Put every line of the rows below into a Markdown table with the columns No and Line, numbering each line and leaving out blank lines.

====== INPUT DATA

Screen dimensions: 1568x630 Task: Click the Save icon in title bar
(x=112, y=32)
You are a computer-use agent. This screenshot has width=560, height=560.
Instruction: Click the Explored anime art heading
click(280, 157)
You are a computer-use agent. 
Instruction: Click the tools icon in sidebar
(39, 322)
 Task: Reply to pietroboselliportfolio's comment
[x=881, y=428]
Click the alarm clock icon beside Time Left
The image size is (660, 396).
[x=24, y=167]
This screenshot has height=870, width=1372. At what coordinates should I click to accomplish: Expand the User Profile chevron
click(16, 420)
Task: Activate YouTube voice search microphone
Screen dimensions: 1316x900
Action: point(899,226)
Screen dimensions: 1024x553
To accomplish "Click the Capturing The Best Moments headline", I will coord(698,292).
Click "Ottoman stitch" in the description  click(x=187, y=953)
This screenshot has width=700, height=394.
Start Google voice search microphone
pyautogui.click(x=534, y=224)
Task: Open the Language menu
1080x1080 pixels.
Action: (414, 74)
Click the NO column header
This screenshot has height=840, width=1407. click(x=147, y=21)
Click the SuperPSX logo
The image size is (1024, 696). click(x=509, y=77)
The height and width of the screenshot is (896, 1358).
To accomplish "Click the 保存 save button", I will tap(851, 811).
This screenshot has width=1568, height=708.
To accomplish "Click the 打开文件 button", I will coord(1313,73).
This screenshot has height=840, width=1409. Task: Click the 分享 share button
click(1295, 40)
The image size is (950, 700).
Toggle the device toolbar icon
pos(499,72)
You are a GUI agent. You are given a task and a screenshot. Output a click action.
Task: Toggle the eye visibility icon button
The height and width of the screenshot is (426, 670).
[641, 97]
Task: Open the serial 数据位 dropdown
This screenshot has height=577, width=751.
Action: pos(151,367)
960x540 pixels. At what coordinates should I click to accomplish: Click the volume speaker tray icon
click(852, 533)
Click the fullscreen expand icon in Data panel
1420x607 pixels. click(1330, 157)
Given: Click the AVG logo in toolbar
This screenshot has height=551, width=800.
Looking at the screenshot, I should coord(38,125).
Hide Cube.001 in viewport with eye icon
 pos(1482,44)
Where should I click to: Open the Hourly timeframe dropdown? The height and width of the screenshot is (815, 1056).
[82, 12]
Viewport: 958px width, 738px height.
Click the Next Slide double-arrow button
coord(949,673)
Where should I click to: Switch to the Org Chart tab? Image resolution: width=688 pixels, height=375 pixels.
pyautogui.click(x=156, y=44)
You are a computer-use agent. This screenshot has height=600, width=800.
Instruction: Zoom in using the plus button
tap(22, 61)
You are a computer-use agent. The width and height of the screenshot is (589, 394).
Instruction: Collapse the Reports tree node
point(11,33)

============

_ANSWER TO THIS PROBLEM_
| No | Line |
|---|---|
| 1 | Screen dimensions: 1568x630 Task: Click the Save icon in title bar |
| 2 | (x=112, y=32) |
| 3 | You are a computer-use agent. This screenshot has width=560, height=560. |
| 4 | Instruction: Click the Explored anime art heading |
| 5 | click(280, 157) |
| 6 | You are a computer-use agent.  |
| 7 | Instruction: Click the tools icon in sidebar |
| 8 | (39, 322) |
| 9 |  Task: Reply to pietroboselliportfolio's comment |
| 10 | [x=881, y=428] |
| 11 | Click the alarm clock icon beside Time Left |
| 12 | The image size is (660, 396). |
| 13 | [x=24, y=167] |
| 14 | This screenshot has height=870, width=1372. At what coordinates should I click to accomplish: Expand the User Profile chevron |
| 15 | click(16, 420) |
| 16 | Task: Activate YouTube voice search microphone |
| 17 | Screen dimensions: 1316x900 |
| 18 | Action: point(899,226) |
| 19 | Screen dimensions: 1024x553 |
| 20 | To accomplish "Click the Capturing The Best Moments headline", I will coord(698,292). |
| 21 | Click "Ottoman stitch" in the description  click(x=187, y=953) |
| 22 | This screenshot has width=700, height=394. |
| 23 | Start Google voice search microphone |
| 24 | pyautogui.click(x=534, y=224) |
| 25 | Task: Open the Language menu |
| 26 | 1080x1080 pixels. |
| 27 | Action: (414, 74) |
| 28 | Click the NO column header |
| 29 | This screenshot has height=840, width=1407. click(x=147, y=21) |
| 30 | Click the SuperPSX logo |
| 31 | The image size is (1024, 696). click(x=509, y=77) |
| 32 | The height and width of the screenshot is (896, 1358). |
| 33 | To accomplish "Click the 保存 save button", I will tap(851, 811). |
| 34 | This screenshot has width=1568, height=708. |
| 35 | To accomplish "Click the 打开文件 button", I will coord(1313,73). |
| 36 | This screenshot has height=840, width=1409. Task: Click the 分享 share button |
| 37 | click(1295, 40) |
| 38 | The image size is (950, 700). |
| 39 | Toggle the device toolbar icon |
| 40 | pos(499,72) |
| 41 | You are a GUI agent. You are given a task and a screenshot. Output a click action. |
| 42 | Task: Toggle the eye visibility icon button |
| 43 | The height and width of the screenshot is (426, 670). |
| 44 | [641, 97] |
| 45 | Task: Open the serial 数据位 dropdown |
| 46 | This screenshot has height=577, width=751. |
| 47 | Action: pos(151,367) |
| 48 | 960x540 pixels. At what coordinates should I click to accomplish: Click the volume speaker tray icon |
| 49 | click(852, 533) |
| 50 | Click the fullscreen expand icon in Data panel |
| 51 | 1420x607 pixels. click(1330, 157) |
| 52 | Given: Click the AVG logo in toolbar |
| 53 | This screenshot has height=551, width=800. |
| 54 | Looking at the screenshot, I should coord(38,125). |
| 55 | Hide Cube.001 in viewport with eye icon |
| 56 |  pos(1482,44) |
| 57 | Where should I click to: Open the Hourly timeframe dropdown? The height and width of the screenshot is (815, 1056). |
| 58 | [82, 12] |
| 59 | Viewport: 958px width, 738px height. |
| 60 | Click the Next Slide double-arrow button |
| 61 | coord(949,673) |
| 62 | Where should I click to: Switch to the Org Chart tab? Image resolution: width=688 pixels, height=375 pixels. |
| 63 | pyautogui.click(x=156, y=44) |
| 64 | You are a computer-use agent. This screenshot has height=600, width=800. |
| 65 | Instruction: Zoom in using the plus button |
| 66 | tap(22, 61) |
| 67 | You are a computer-use agent. The width and height of the screenshot is (589, 394). |
| 68 | Instruction: Collapse the Reports tree node |
| 69 | point(11,33) |